# for those who smoke Tooth pulled



## RoadRash (Sep 29, 2010)

If you have a tooth pulled and you smoke don't. I ended up with Dry Socket I thought I had a fairly high tolerance for pain but this is painfull. In post SHTF I guess alcohol could numb the pain.


----------



## NaeKid (Oct 17, 2008)

I had a tooth pulled early-fall - I don't smoke, but I do enjoy a drink-or-two. I was killin' the tooth-pain before it was pulled with a little bit of Jack and my dentist told me to lay off the JD for at least a week so that I do not thin-out my blood and cause more bleeding than necessary.
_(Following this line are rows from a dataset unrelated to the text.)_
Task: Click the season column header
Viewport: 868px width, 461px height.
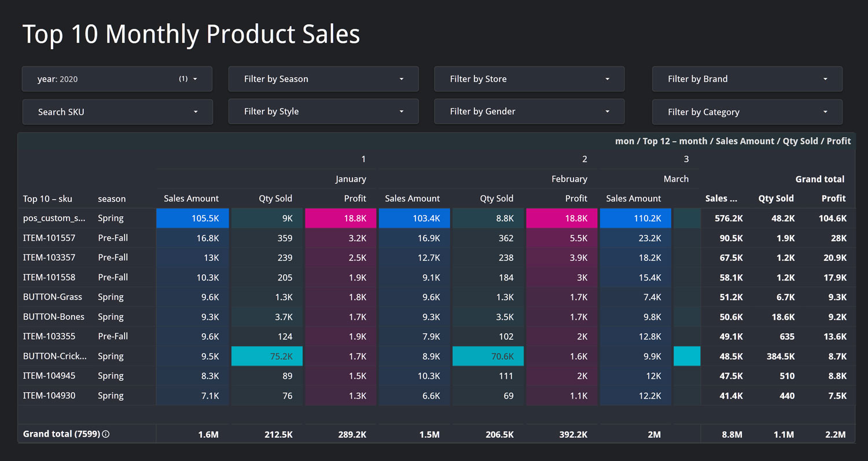Action: tap(112, 198)
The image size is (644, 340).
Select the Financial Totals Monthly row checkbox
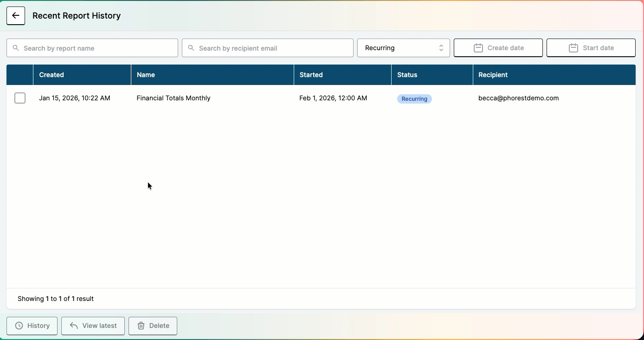pyautogui.click(x=20, y=98)
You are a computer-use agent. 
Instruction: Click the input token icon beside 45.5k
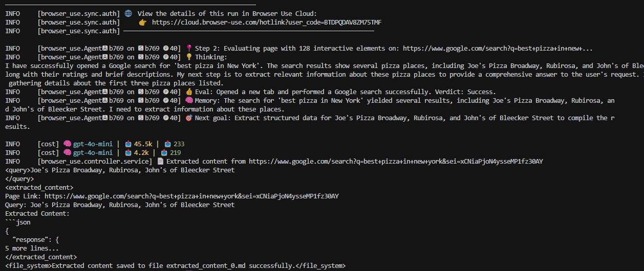coord(128,144)
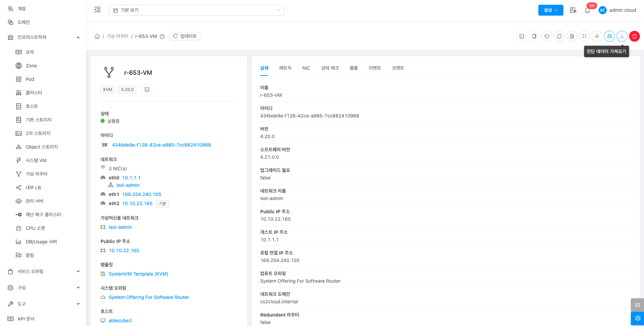Click the blue settings gear at bottom right
644x326 pixels.
click(637, 318)
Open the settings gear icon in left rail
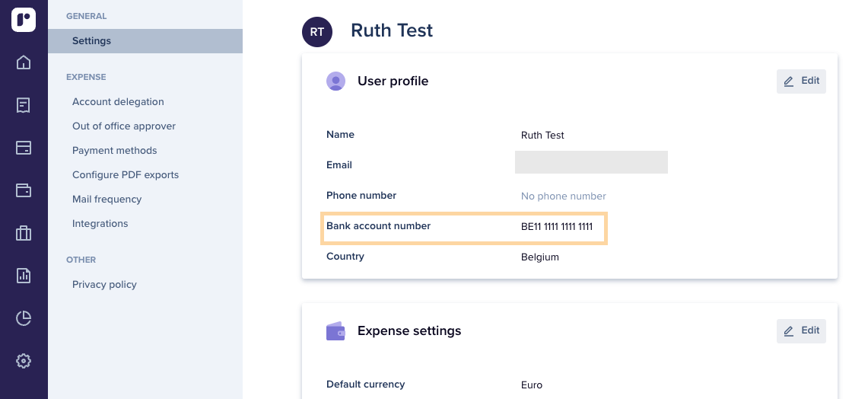Screen dimensions: 868x399 (x=24, y=361)
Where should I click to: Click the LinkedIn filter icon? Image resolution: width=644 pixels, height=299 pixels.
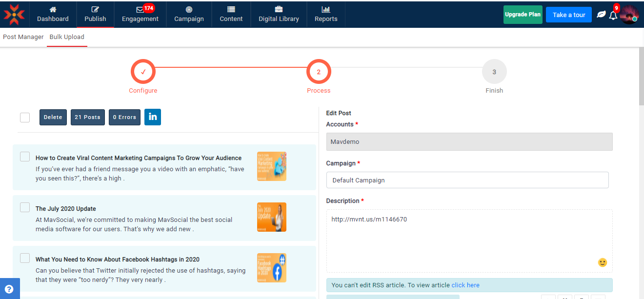point(153,117)
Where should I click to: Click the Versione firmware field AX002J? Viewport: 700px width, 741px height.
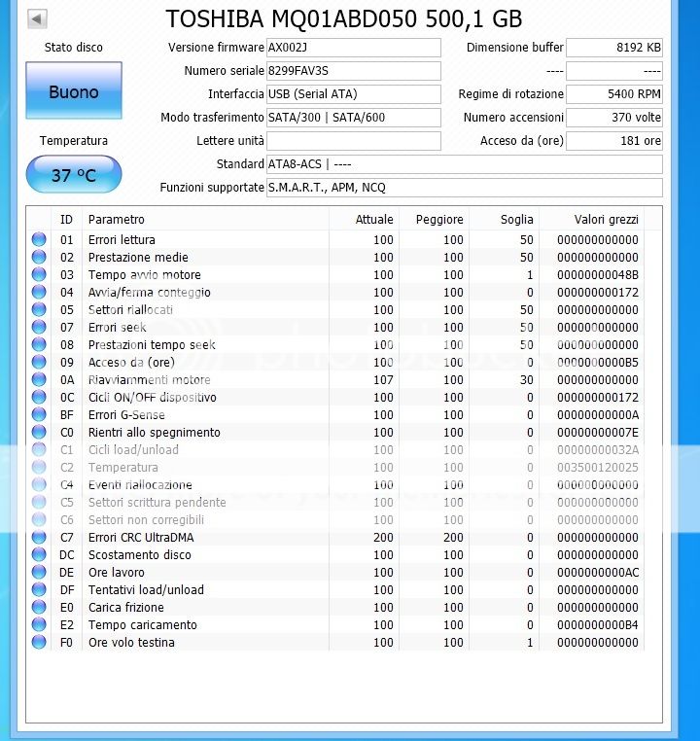[353, 48]
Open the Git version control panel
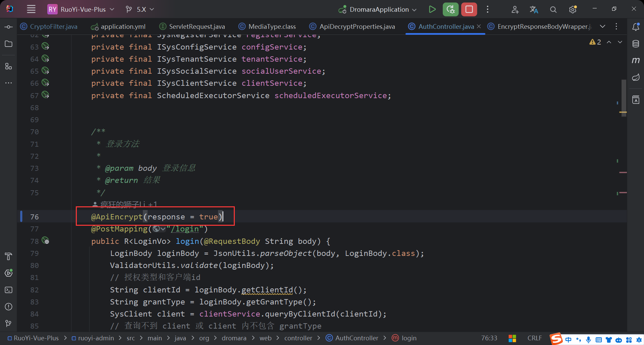Image resolution: width=644 pixels, height=345 pixels. pos(9,323)
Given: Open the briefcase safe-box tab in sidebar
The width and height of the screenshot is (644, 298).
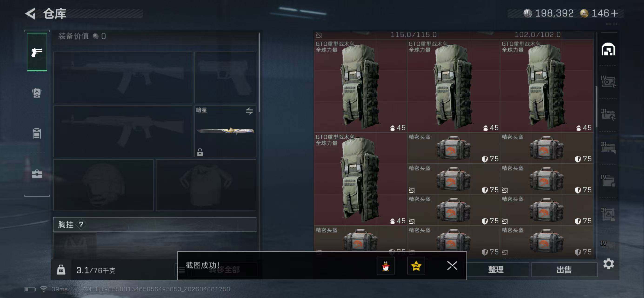Looking at the screenshot, I should click(37, 174).
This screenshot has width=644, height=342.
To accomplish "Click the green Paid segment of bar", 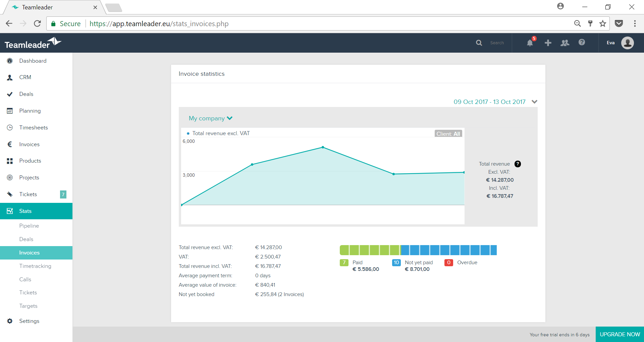I will pos(370,250).
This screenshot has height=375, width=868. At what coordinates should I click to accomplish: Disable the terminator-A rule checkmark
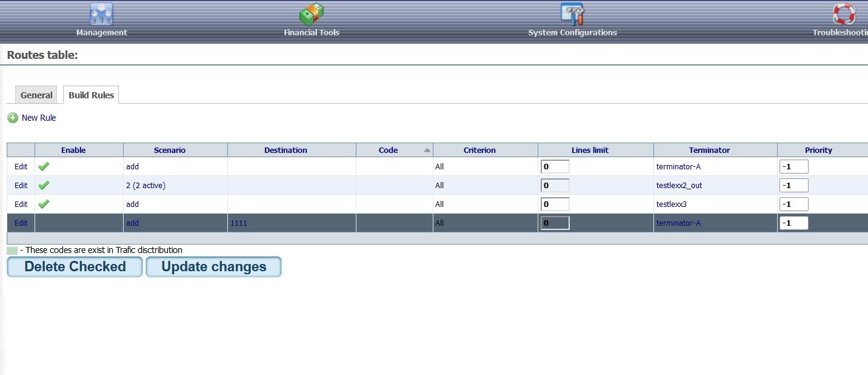[x=43, y=166]
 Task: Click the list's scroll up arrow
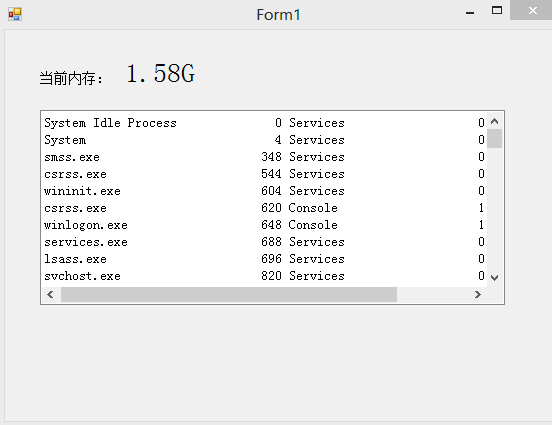tap(494, 121)
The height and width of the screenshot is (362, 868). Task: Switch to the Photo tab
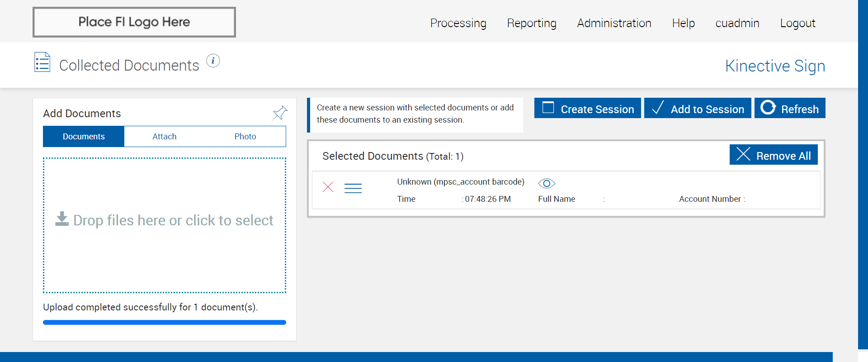pyautogui.click(x=245, y=137)
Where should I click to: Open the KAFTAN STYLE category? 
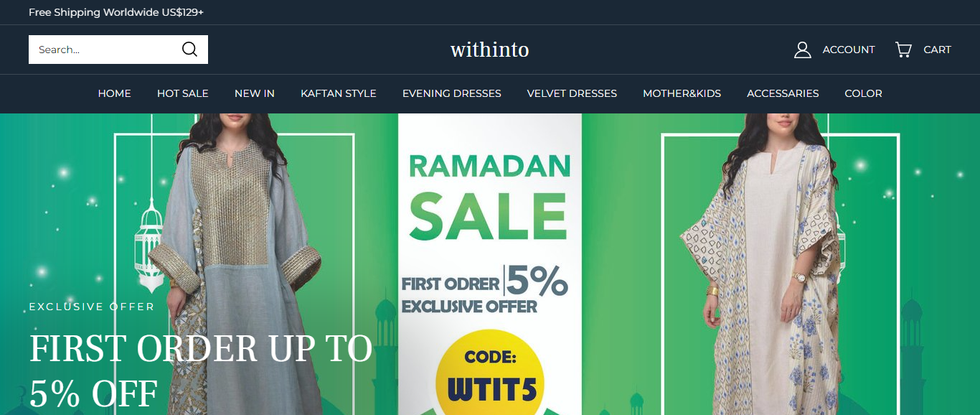coord(339,93)
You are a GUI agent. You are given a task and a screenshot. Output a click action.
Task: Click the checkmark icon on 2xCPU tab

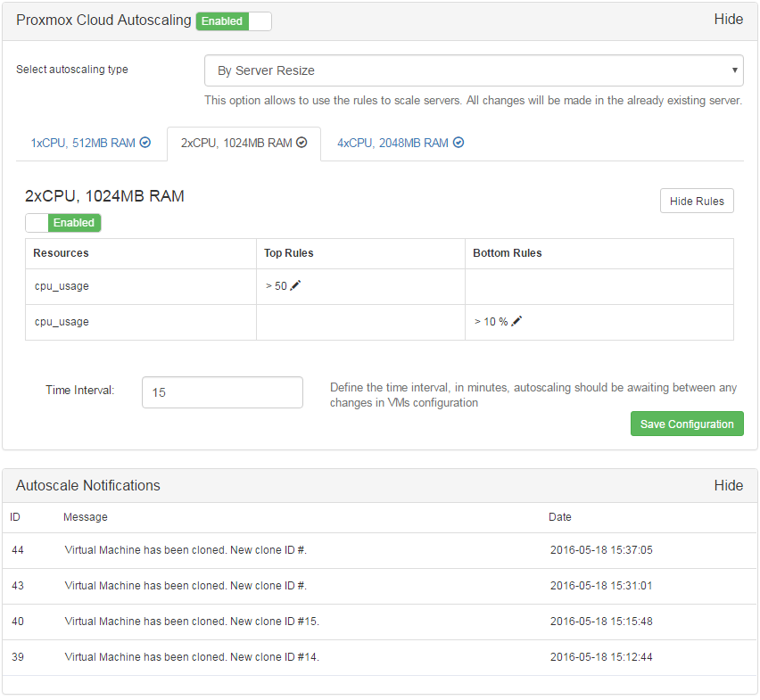301,142

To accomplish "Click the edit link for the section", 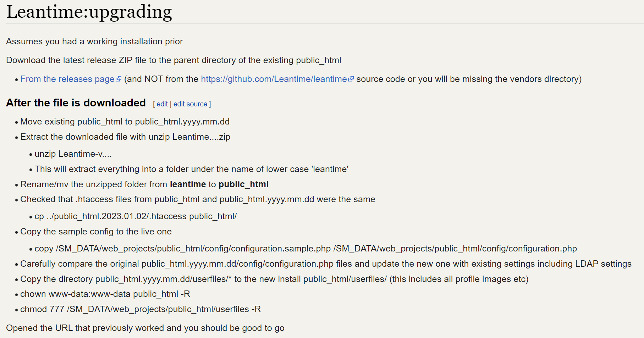I will point(163,104).
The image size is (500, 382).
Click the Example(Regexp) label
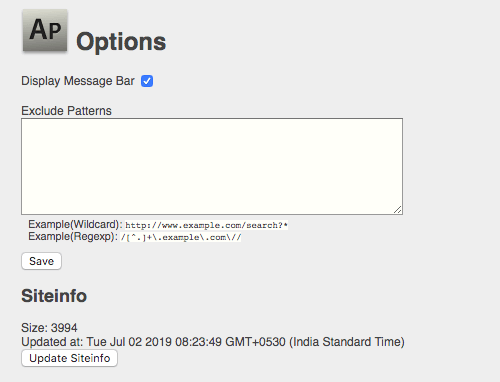73,237
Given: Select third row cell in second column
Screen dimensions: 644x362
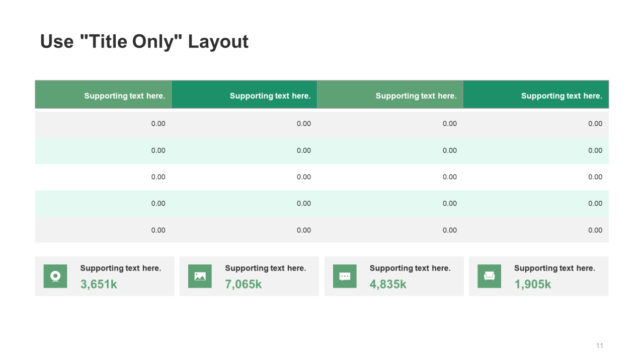Looking at the screenshot, I should pyautogui.click(x=303, y=177).
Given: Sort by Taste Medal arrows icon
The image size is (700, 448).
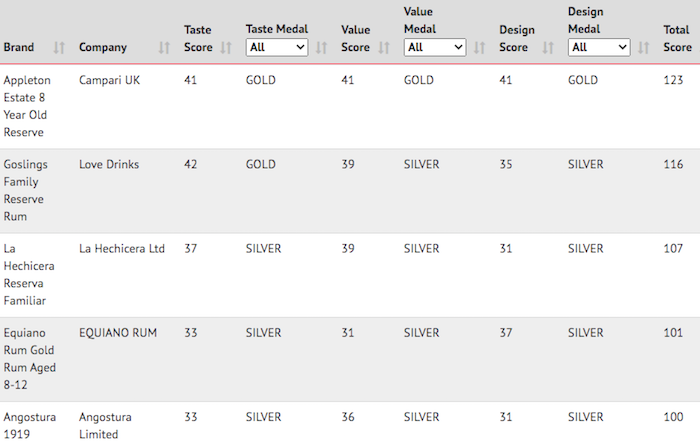Looking at the screenshot, I should (x=321, y=47).
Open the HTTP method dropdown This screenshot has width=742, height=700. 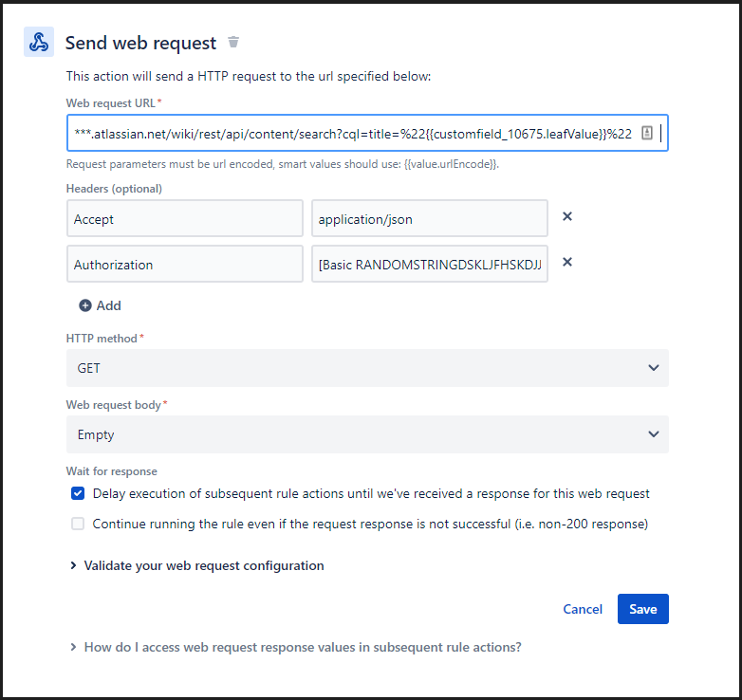tap(367, 368)
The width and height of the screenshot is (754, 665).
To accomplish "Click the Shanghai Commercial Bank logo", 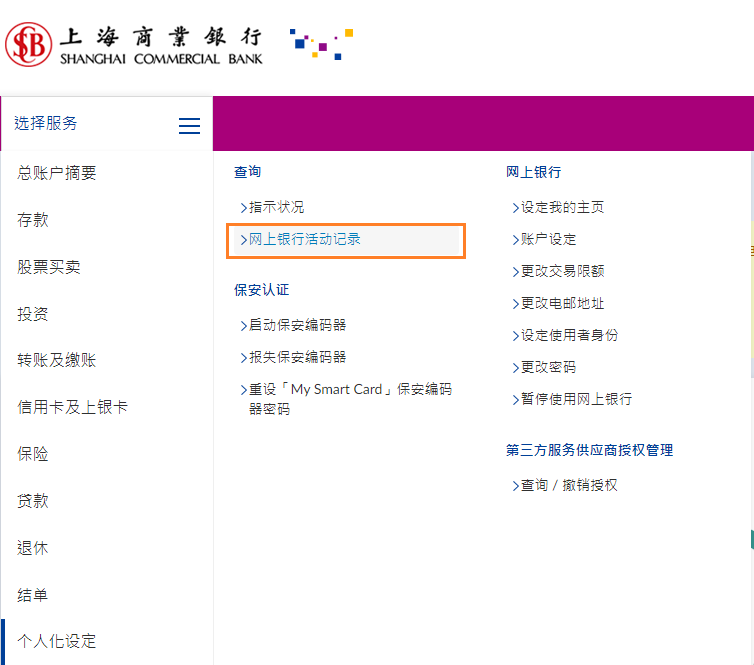I will tap(134, 45).
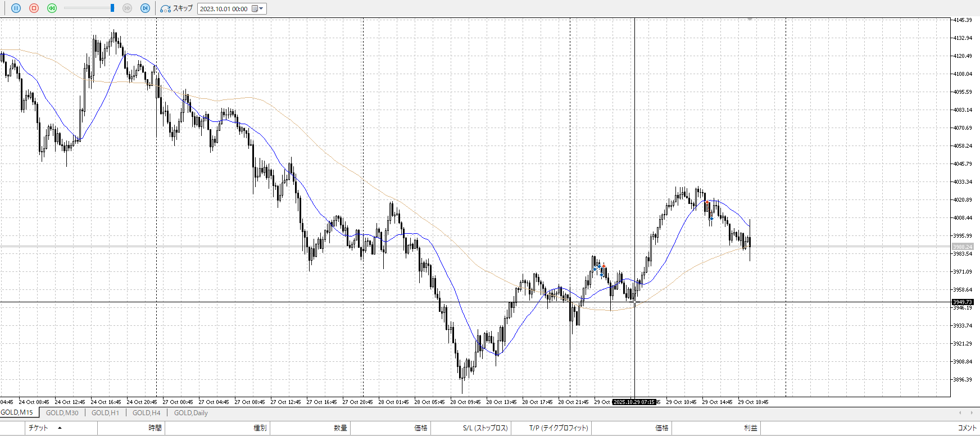The height and width of the screenshot is (436, 980).
Task: Click the 利益 profit column header
Action: (750, 428)
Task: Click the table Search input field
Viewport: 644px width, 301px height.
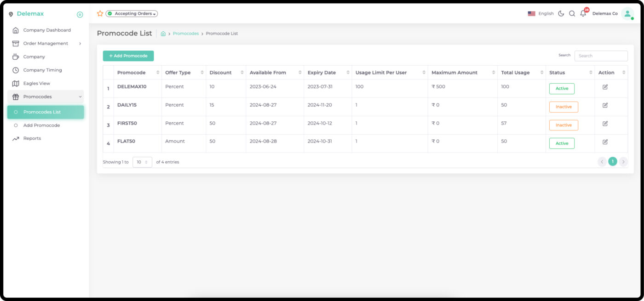Action: tap(601, 56)
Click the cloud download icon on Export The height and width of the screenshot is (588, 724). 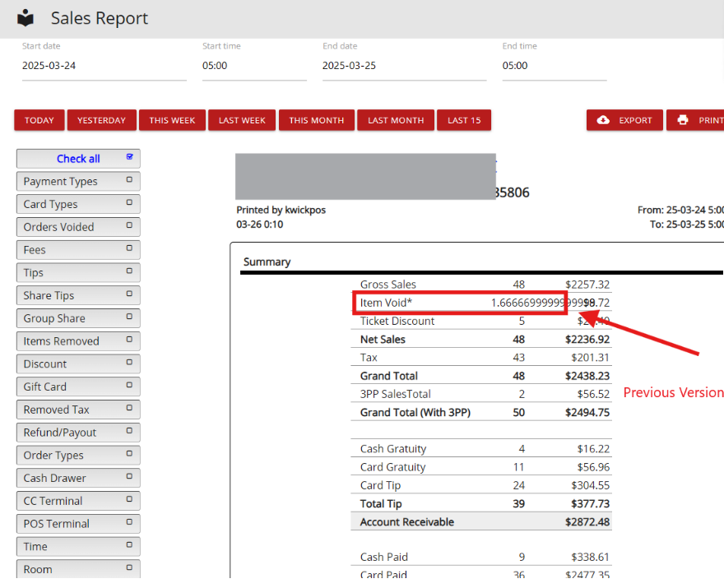[603, 120]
I followed his instructions and didn't have any problems. It healed up nicely and I will be getting a replacement tooth next fall :2thumb:


----------



## rhrobert (Apr 27, 2009)

I smoke, I've had teeth pulled. Never had dry socket, but I hear it's painful


----------



## brucehylton (Nov 6, 2010)

Cloves will help some for pain.


----------



## RoadRash (Sep 29, 2010)

The only thing to take away the pain has been CLOVE OIL wet a peace of packing put a drop on and the pain is gone....... 20 minutes or so
Kinda like Bucklys tastes awful but it works
Perkacete did not take the pain away ...
After talking with a few other people they have used for tooth aches ....
Make sure to include some Clove oil in your supplies its cheap and it works!!!


----------



## RoadRash (Sep 29, 2010)

NaeKid said:


> I had a tooth pulled early-fall - I don't smoke, but I do enjoy a drink-or-two. I was killin' the tooth-pain before it was pulled with a little bit of Jack and my dentist told me to lay off the JD for at least a week so that I do not thin-out my blood and cause more bleeding than necessary.
> 
> I followed his instructions and didn't have any problems. It healed up nicely and I will be getting a replacement tooth next fall :2thumb:


I will accept a donation of a bottle of JD ....... 
I followed instructions did not smoke for 24 hrs but after a bit more talking with dentist because of amount of freezing and not properly rinsing area could have been cause? 
Clove oil working no need for JD 
L8R RR


----------



## iprepare143 (Dec 11, 2010)

rhrobert said:


> I smoke, I've had teeth pulled. Never had dry socket, but I hear it's painful


If you smoke, then, on later stage, it can causes problem. so, you can purchase a toothpaste that contains fluoride, which makes your teeth strong and protects from cavities.


----------



## CVORNurse (Oct 19, 2008)

Well, Roadrash(love the name btw)
I do not smoke anymore, but last time I had a tooth pulled I got a dry socket. Didn't think about clove oil as this was in my pre- getting prepped days. The oral surgeon gave me a syringe with a curved tip on it and I irrigated the socket with warm salt water several times a day. 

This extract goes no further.